• [Directions for this task] If a line in the listing carries the word "computer", return a copy of that line.

# # # #

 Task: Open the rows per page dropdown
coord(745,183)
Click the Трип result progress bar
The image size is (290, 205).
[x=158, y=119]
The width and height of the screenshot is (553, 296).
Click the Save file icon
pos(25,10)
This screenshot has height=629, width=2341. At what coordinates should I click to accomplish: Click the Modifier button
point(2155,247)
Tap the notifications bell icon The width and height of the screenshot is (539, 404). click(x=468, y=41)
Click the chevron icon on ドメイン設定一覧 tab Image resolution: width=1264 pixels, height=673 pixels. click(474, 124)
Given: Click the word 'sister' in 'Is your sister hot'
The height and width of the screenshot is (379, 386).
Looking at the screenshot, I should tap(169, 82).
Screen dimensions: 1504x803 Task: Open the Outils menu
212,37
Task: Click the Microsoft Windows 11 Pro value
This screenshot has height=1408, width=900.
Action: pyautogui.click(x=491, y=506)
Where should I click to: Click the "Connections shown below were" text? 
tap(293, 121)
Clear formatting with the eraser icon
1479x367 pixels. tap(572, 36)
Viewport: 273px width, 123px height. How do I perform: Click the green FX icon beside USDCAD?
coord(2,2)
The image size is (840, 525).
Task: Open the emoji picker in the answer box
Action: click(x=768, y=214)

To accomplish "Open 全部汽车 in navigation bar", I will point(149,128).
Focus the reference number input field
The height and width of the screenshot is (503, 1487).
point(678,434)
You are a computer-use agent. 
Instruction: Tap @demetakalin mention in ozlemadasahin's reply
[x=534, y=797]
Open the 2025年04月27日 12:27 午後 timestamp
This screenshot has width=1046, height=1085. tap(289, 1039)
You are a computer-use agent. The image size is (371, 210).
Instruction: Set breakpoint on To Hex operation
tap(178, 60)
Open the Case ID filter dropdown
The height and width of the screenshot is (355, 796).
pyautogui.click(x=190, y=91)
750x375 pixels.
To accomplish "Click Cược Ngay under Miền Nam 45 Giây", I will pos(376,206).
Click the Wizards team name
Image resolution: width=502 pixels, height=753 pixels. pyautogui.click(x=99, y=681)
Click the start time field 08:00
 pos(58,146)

# # # #

• [Exercise solution]
You are a computer-use agent. 
You are a computer-use agent. The image size is (371, 210).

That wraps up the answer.